There is no possible way to legally track the number of forwards for any email, thus it is lying when it says that money would be donated for each forward. Even when it says that I'd be heartless not to forward it, I don't care. I'm already donating over FIFTY KILOGRAMS OF RICE (or its monetary equivalent) EVERY NIGHT to the poor. No one can say I am heartless. I'm more helpful than anyone who has donated less than 100 bucks in a year. In fact, when I get such messages in Facebook, they're removed right away.

Anyway, so far the caution has saved me from viruses at least thrice, twice from friends through Messenger, once from my own downloads. My laptop has been clean since the day I turned it on the first time.

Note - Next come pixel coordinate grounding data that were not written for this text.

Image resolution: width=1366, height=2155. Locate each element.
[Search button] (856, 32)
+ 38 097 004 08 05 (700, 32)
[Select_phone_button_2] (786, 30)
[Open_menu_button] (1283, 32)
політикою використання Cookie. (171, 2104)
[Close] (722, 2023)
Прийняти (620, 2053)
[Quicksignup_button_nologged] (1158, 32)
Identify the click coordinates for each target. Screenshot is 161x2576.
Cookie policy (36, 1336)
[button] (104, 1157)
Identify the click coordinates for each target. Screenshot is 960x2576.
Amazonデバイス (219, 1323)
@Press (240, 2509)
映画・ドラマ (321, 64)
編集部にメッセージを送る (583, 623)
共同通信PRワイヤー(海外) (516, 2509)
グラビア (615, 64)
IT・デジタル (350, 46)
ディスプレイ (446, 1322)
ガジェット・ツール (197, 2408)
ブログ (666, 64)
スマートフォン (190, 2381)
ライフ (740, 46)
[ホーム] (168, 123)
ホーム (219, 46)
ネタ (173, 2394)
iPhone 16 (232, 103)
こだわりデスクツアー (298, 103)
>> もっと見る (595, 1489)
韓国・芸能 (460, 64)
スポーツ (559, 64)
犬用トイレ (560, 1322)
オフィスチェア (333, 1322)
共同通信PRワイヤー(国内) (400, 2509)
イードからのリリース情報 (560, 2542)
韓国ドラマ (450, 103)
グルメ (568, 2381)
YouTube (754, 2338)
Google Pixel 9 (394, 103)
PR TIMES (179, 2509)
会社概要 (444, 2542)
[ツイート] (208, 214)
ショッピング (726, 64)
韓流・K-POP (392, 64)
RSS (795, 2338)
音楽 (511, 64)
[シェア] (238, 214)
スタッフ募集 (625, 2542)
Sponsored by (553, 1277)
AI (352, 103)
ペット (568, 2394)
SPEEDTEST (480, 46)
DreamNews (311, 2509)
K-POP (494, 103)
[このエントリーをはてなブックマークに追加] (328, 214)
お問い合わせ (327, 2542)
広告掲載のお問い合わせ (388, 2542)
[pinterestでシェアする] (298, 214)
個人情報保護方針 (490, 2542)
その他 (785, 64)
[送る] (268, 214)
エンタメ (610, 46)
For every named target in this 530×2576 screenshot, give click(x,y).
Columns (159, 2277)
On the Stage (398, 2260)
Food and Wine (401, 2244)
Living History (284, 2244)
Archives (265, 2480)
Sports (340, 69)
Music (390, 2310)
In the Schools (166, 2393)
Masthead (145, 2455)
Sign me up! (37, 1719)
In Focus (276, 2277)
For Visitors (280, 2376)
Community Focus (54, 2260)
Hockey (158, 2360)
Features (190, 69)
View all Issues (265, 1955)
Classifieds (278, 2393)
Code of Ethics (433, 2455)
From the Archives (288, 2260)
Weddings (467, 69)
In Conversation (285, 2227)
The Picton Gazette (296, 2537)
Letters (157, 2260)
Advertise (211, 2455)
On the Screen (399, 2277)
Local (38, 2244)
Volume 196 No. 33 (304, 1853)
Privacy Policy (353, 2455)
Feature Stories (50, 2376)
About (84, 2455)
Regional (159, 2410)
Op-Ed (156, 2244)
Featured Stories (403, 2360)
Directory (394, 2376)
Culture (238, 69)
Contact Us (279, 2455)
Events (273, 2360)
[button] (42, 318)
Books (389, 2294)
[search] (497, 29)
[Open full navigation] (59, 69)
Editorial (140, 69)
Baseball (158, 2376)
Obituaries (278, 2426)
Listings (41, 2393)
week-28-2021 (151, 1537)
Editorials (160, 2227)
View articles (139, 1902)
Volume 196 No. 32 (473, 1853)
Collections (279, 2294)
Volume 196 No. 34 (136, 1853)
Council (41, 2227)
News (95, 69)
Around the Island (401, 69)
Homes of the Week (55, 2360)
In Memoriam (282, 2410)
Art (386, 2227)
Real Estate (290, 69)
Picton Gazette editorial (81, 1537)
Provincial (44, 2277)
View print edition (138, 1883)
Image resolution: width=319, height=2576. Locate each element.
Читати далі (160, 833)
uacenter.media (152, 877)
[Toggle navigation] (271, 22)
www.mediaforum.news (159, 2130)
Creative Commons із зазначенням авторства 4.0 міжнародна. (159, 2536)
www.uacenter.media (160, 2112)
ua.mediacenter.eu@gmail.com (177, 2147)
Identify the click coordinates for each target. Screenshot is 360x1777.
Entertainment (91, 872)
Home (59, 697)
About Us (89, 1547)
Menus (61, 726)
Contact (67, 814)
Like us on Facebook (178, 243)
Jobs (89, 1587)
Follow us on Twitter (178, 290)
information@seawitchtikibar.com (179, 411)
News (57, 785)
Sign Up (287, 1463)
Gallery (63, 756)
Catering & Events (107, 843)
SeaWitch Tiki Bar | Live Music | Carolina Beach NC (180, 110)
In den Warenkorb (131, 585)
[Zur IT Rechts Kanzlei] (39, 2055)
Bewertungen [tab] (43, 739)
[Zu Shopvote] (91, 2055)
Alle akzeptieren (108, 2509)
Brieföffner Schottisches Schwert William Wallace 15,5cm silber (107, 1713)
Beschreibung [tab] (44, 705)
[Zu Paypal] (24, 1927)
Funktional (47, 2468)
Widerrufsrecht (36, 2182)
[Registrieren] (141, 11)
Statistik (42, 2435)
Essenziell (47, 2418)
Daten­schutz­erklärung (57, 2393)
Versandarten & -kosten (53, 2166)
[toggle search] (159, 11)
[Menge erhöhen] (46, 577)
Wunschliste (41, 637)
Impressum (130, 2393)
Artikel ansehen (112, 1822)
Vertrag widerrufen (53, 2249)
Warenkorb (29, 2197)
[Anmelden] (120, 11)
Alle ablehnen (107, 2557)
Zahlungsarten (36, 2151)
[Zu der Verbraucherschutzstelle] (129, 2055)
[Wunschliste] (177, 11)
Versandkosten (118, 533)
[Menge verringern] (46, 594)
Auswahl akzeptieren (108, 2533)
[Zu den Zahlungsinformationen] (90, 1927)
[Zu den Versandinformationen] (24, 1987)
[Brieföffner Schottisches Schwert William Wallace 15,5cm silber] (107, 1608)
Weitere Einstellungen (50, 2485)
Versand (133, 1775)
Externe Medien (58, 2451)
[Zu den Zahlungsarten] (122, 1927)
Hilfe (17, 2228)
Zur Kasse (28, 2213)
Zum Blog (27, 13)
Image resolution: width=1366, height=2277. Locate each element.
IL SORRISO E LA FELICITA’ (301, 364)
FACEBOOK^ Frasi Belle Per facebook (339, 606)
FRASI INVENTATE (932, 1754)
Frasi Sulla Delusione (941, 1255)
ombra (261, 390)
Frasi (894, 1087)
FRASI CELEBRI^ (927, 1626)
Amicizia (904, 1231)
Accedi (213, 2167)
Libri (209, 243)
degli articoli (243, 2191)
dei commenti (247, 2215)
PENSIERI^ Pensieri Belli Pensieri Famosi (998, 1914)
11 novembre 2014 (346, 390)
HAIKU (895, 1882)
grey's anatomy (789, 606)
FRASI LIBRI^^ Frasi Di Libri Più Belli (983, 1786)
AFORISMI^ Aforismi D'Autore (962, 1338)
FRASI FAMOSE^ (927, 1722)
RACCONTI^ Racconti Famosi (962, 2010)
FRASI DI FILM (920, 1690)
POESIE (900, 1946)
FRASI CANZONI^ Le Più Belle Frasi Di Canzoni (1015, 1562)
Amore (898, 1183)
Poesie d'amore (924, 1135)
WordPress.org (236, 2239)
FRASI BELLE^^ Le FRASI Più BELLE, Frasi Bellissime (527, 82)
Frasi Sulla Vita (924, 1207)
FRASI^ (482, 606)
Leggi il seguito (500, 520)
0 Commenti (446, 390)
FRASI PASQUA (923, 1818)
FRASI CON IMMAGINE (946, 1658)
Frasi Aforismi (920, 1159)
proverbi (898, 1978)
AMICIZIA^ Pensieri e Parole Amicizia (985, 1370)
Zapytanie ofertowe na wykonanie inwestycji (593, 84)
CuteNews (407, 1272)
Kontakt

That's not saying much, but I do my best to keep it this way till the day I get a new laptop.

Plus, I get to laugh at everyone who has gotten a virus for being so gullible in the shithole we know as the Internet.

C'mon, there is no police, no customs officer, no security on the Internet except those you set up for yourself. And don't believe in those bullshit Microsoft provides together with Windows, because Windows is notorious (apparently) in the hacking circles. All those Defender and shit only provides a false sense of security. Only the function of backing up your whole hard disks is useful, but that doesn't come with the Vista's Home Premium edition.

Therefore, everyone has to search for the best tools and fend for him or herself. Even NOD32 is not perfect. The time I found the trojan horse in a downloaded file, I was saved by the anti-spyware scanner, not NOD32. Of course, if you're never going to venture into the "dark side" of the internet, if no one is ever going to play a joke on you, if no one around you ever gets a virus, then go on and save that extra bit of disk space for something more meaningful.